The only really bad one of those bullet points is the one about being really unhappy when I am not with him. And that's really only when he is with his other lover. But I am changing, I am working on compersion. It seems to me that it is the only way to soften the sadness. If I can learn to be happy for him (and maybe even her) when they are together, wouldn't life be great? So that is my goal. A big shift. But not impossible. He and I have been apart now for ten days. He is with her for the next few days. It is normally at this time that I am weeping, feeling rejected and lonely, and having a very bad time. But I'm not. I'm calm. Missing him, yes. Looking forward very much to seeing him next week, yes. But feeling like my life is not worth living, no.

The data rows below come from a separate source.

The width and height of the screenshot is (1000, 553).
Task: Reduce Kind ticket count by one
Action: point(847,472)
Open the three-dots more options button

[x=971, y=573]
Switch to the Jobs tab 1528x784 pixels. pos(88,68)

Hooray for me. This might work...

Wednesday, April 1, 2009

Making Sense

I had dinner with a very wise friend this evening. She pointed out some things that I am doing that are not good for me, and probably not good for the relationship. I am just allowing all this to happen. I am relinquishing all control of the relationship to him, allowing him to dictate the terms, the times, and the communication. She's right, that is exactly what I am doing. She also pointed out what may be happening between him and his other lover. I am so bad at games, at strategy, at thinking of the right way to handle a person with whom I am personally involved. I am open and honest and I tell people the truth. Naive. Maybe I need to be smarter, and to think things through in a more sophisticated manner, to be more coy and harder to read. I just lay it on the line, and meanwhile, I think the other woman is playing games much better than I do or even can. I feel that she is moving closer to him all the time - and that makes me feel so cut off. I am sitting on the sidelines and watching.

My friend reckons I should not know where he is going to be with the other woman, and she doesn't even think I should be in communication with him during those times. She says it is too painful for me. I think she may be right. But on the other hand, the idea of being out of touch with him while he is with her, involved with her, being intimate with her, is so very hard to contemplate.

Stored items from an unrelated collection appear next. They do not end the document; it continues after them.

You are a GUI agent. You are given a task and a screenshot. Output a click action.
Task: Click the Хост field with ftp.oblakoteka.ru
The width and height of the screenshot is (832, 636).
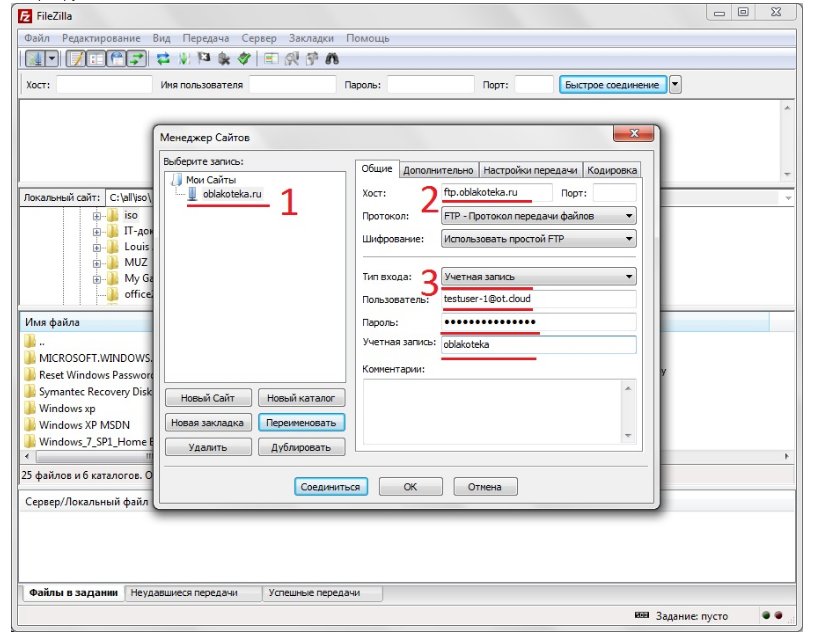(x=496, y=193)
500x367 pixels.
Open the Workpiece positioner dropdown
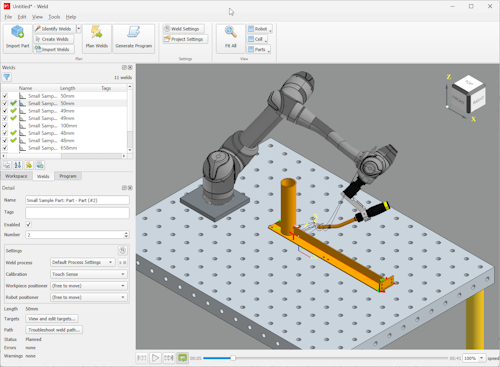(89, 286)
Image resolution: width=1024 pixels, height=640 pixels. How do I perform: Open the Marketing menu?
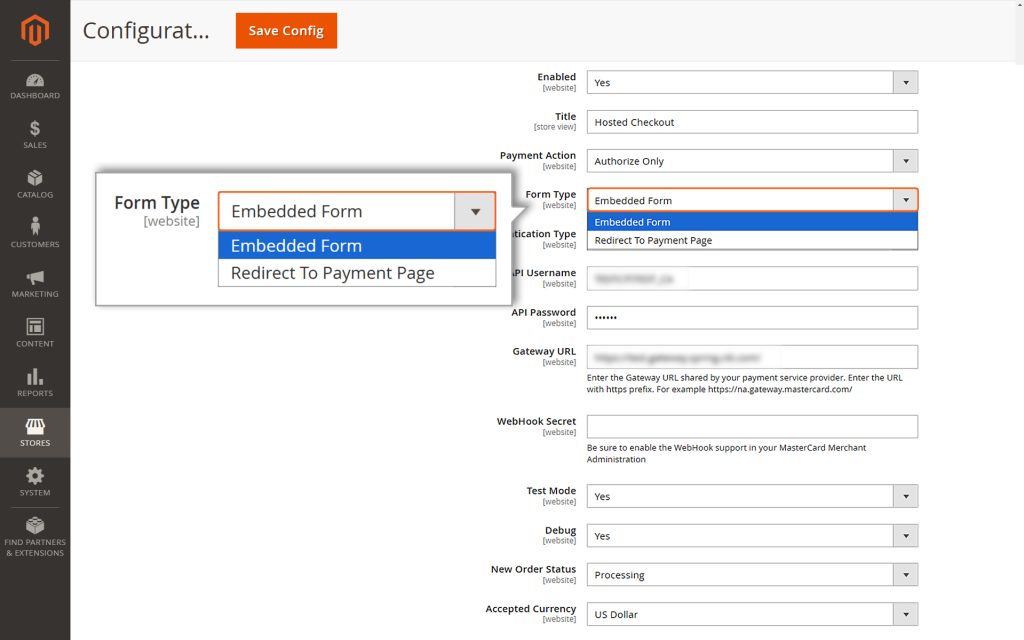click(x=35, y=283)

How did I ever get to this place? I know in my heart I want a relationship with a man who loves only me, who wants to live with me and be partnered with me and grow old with me. But my heart also tells me that I am deeply in love with this man, a man who will not give me what my heart yearns for. I can't be in love with more than one man at a time, at least I am pretty sure I can't be, so my dilemma is that I am in love with a man who doesn't fit my dream. So now I sit with this. No quick or hasty decisions. But I have to be honest with myself. Which is maybe the hardest part of all this, the very hardest part...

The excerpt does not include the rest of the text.